## What you will do
Using the records below, give the number of lines where the string "icon" shows up. Add nothing to it.

[[ Entries shown, beginning ]]

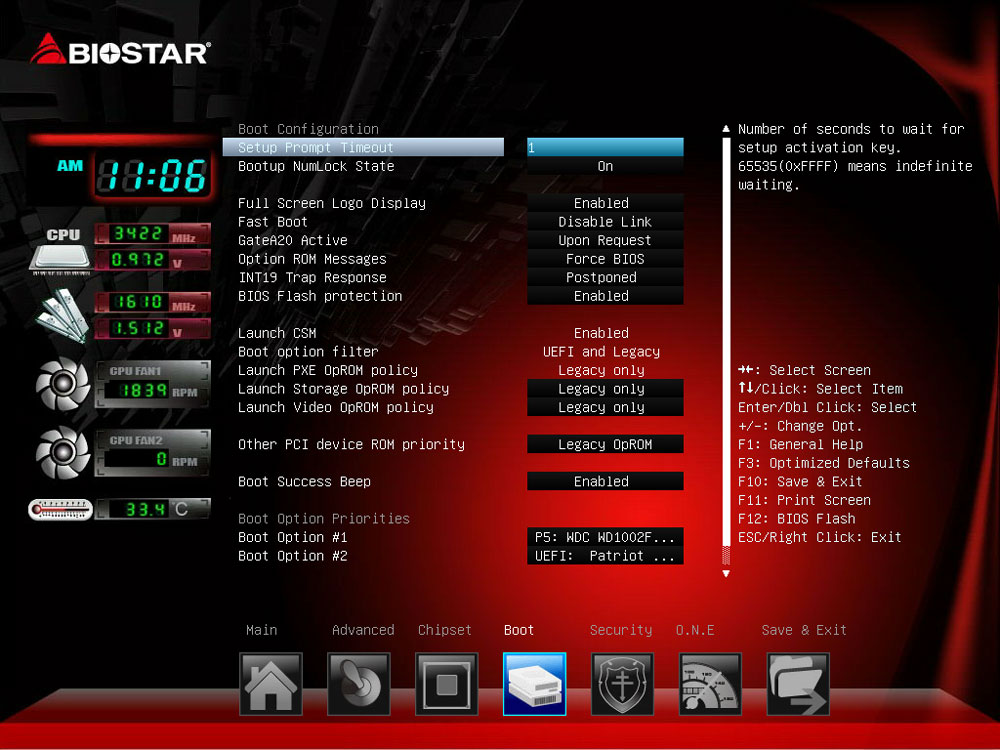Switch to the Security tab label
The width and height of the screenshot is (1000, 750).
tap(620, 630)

[[ Entries shown, end ]]
[[ Entries shown, beginning ]]

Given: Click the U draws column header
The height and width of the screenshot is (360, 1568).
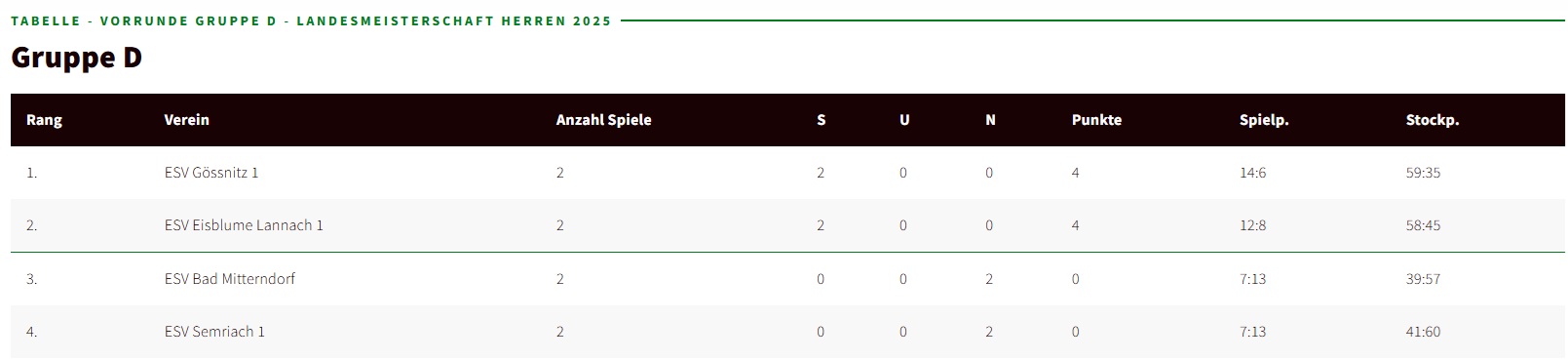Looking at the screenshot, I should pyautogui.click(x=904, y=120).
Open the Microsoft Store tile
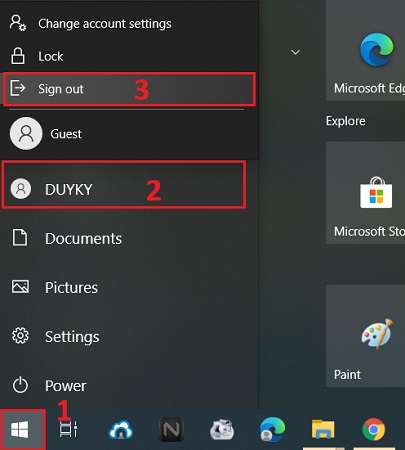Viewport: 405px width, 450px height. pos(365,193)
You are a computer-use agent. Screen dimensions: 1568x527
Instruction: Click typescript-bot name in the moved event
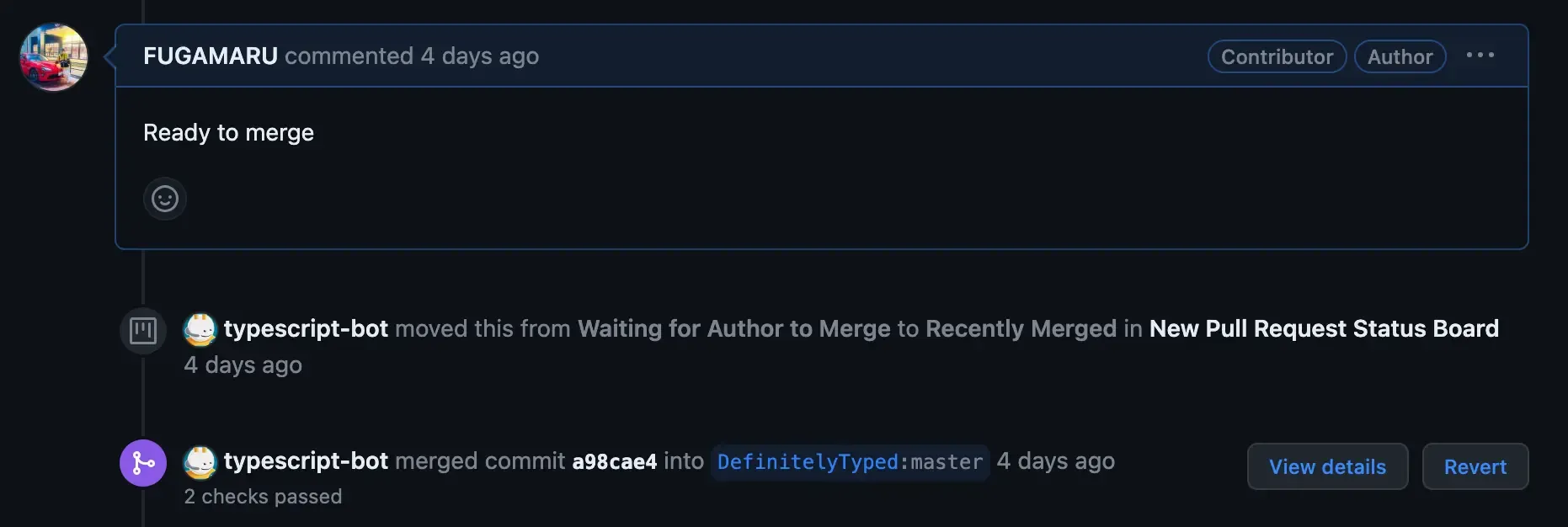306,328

[[ Entries shown, end ]]
[[ Entries shown, beginning ]]

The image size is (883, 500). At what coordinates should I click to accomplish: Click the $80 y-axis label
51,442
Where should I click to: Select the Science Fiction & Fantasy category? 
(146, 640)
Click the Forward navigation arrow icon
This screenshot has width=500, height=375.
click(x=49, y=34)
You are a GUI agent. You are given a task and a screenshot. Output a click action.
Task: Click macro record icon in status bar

[[ Entries shown, end ]]

## Answer area
2